(Excerpt from a dataset)
# # # # #

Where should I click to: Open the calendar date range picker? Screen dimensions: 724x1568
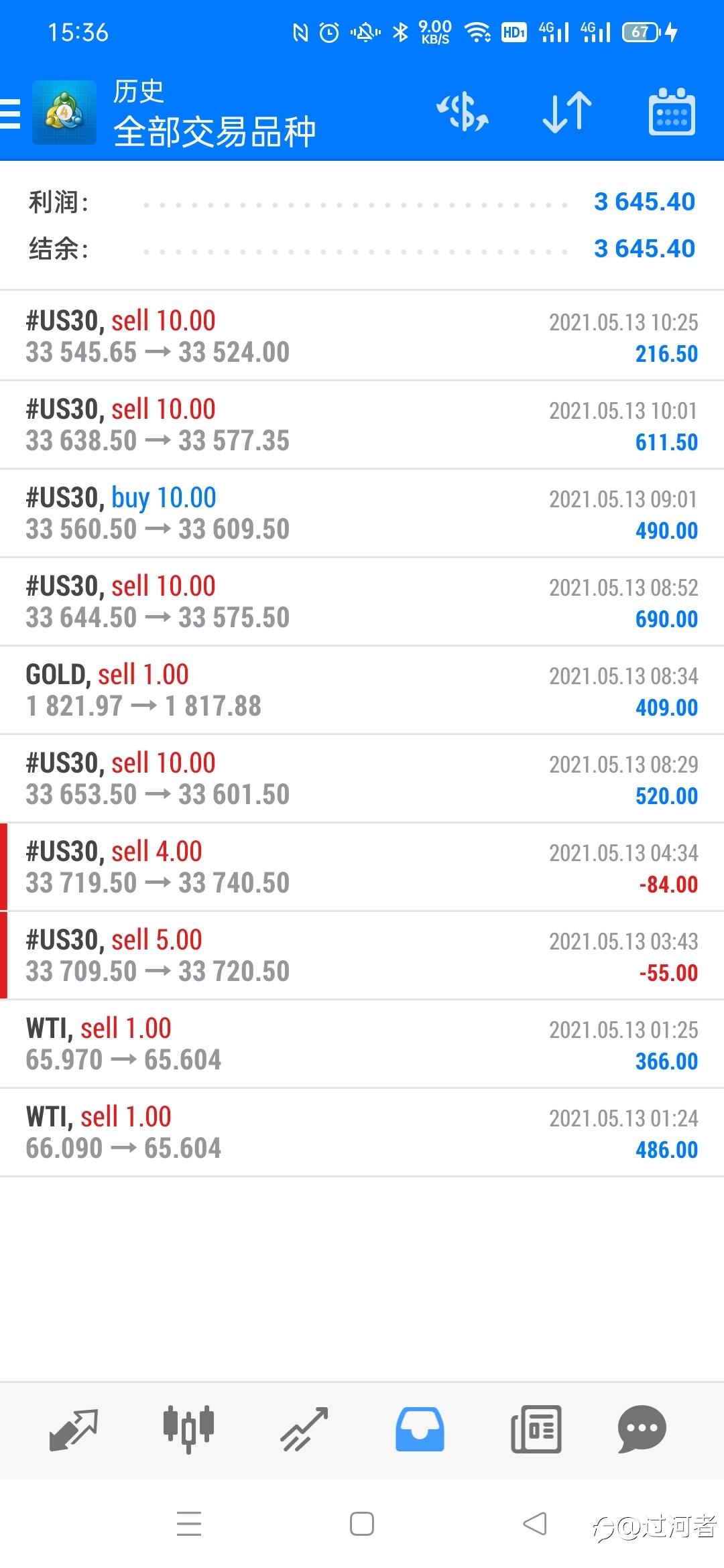click(672, 112)
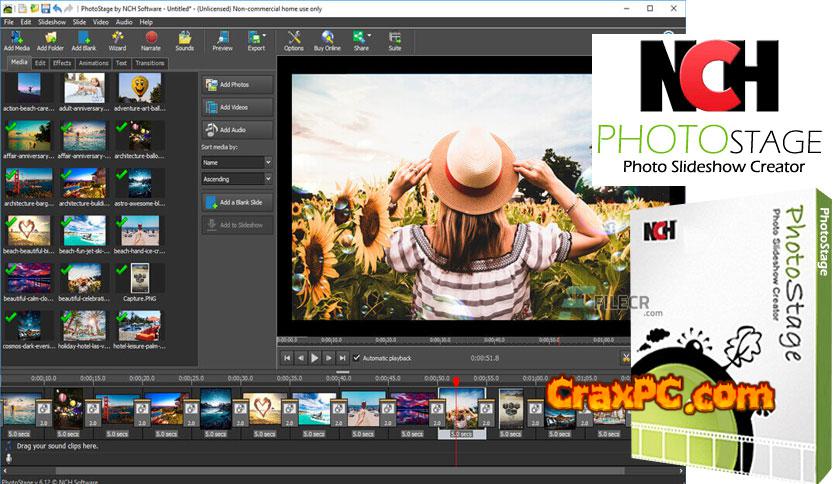Expand the Export dropdown arrow
836x484 pixels.
(265, 35)
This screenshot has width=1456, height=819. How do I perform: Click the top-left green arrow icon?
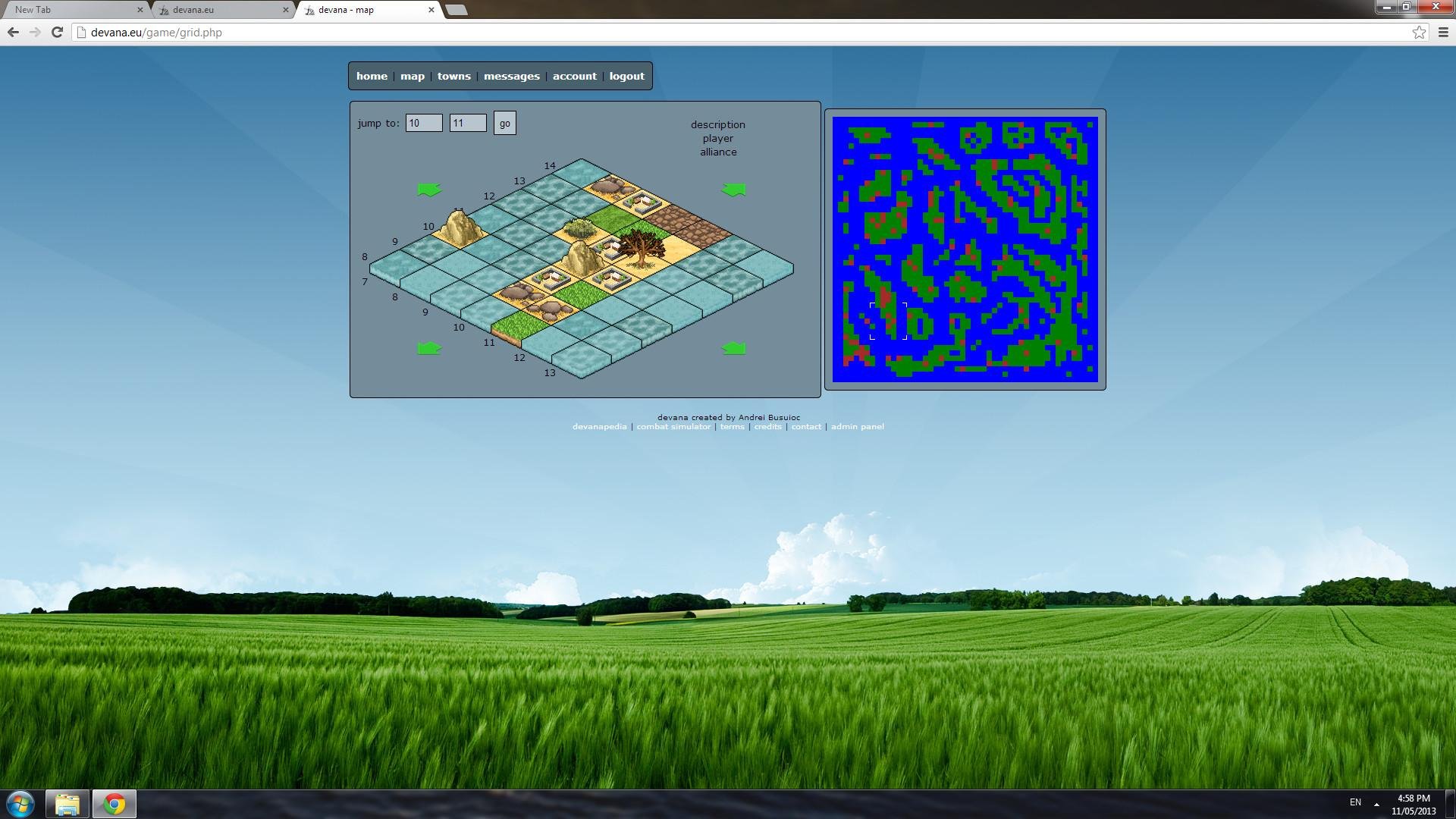(x=429, y=190)
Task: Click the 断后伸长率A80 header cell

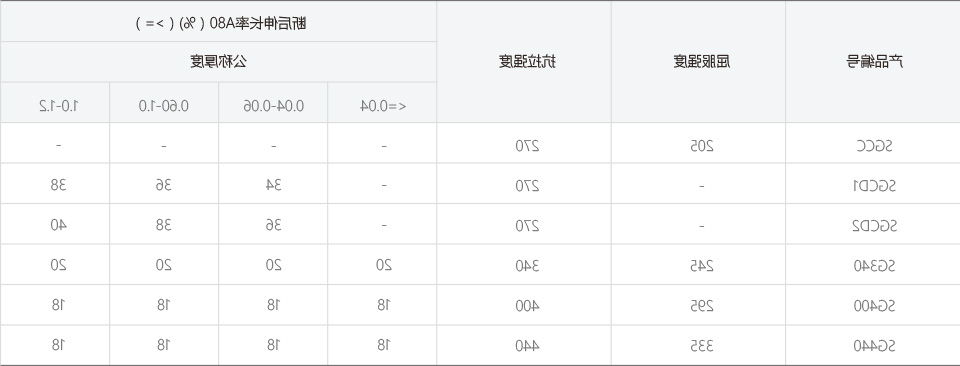Action: 218,21
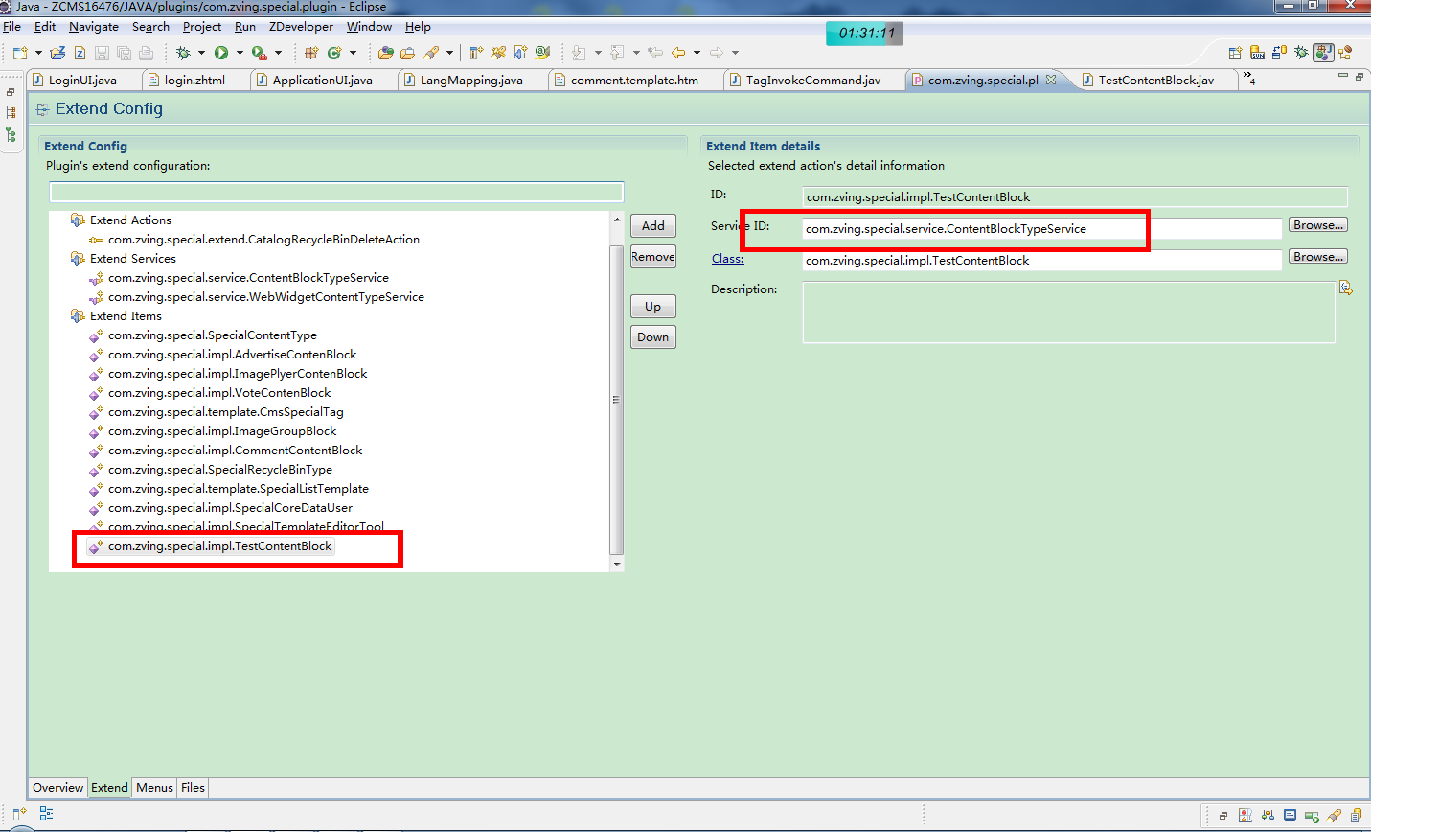Viewport: 1431px width, 832px height.
Task: Switch to the Menus tab at bottom
Action: (x=154, y=788)
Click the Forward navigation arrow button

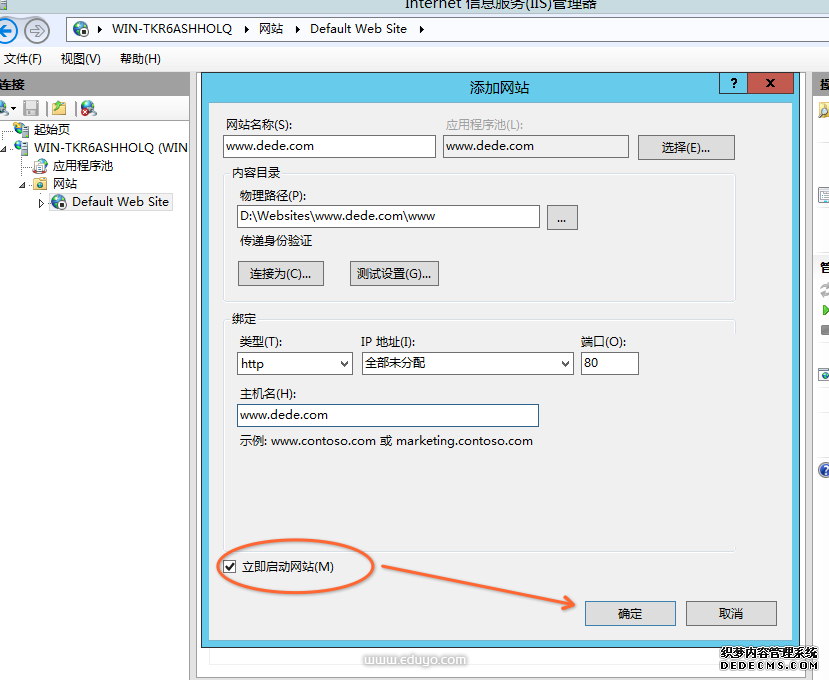(x=37, y=30)

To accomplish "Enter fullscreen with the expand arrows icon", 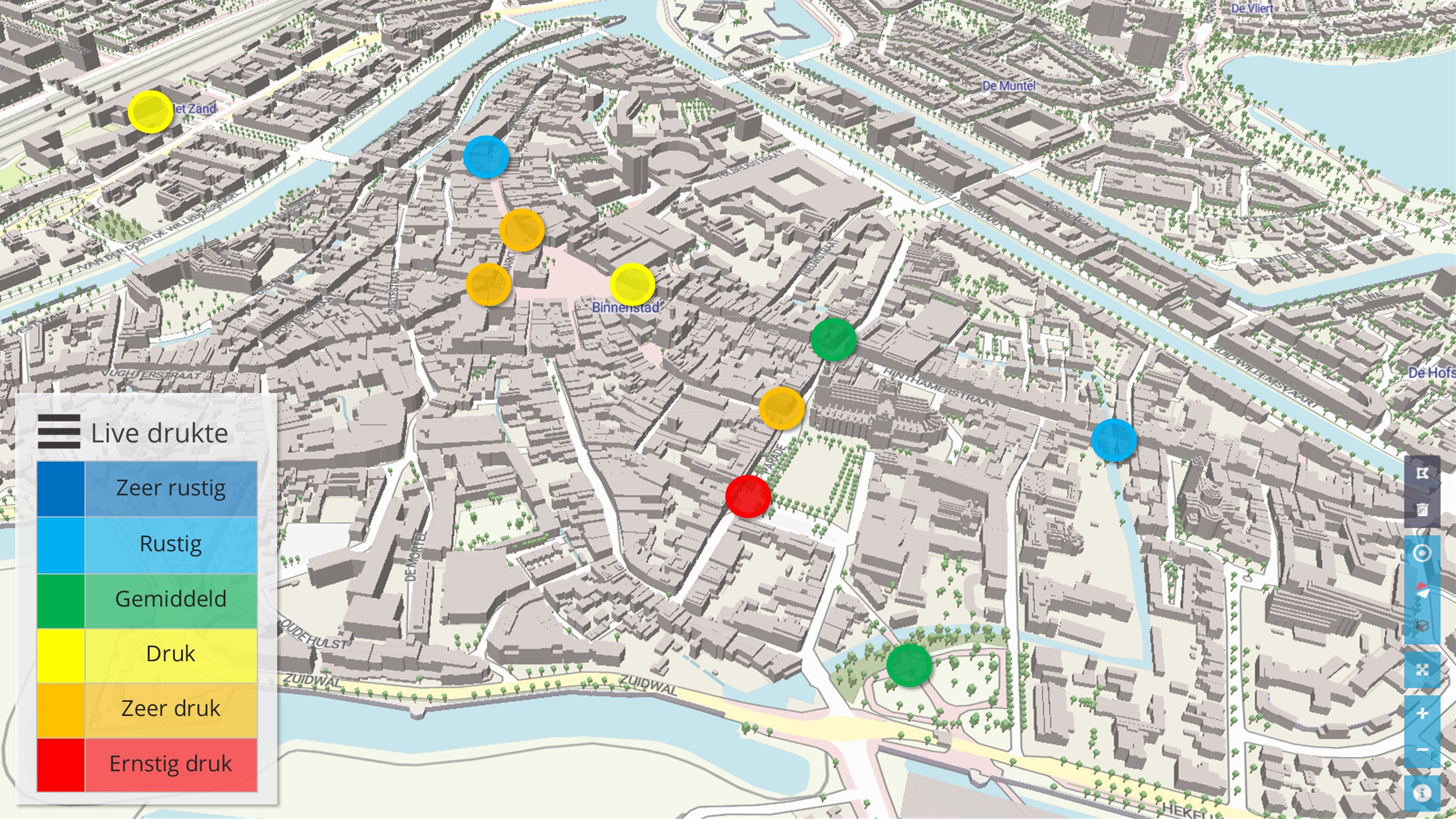I will coord(1422,669).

# # # # #

## EXERCISE
Recast the material as a numbered list, one item per line and with blank lines skipped, starting at the beginning of the material and ending at the line containing "(x=429, y=190)". Leave the pictures out.

## RESPONSE
1. Where should I click to: Open the calendar date range picker? Screen dimensions: 724x1568
2. click(672, 112)
3. Expand the Export dropdown arrow
4. 836x484 pixels.
5. (265, 35)
6. This screenshot has width=1456, height=819. How do I perform: Click the top-left green arrow icon?
7. (x=429, y=190)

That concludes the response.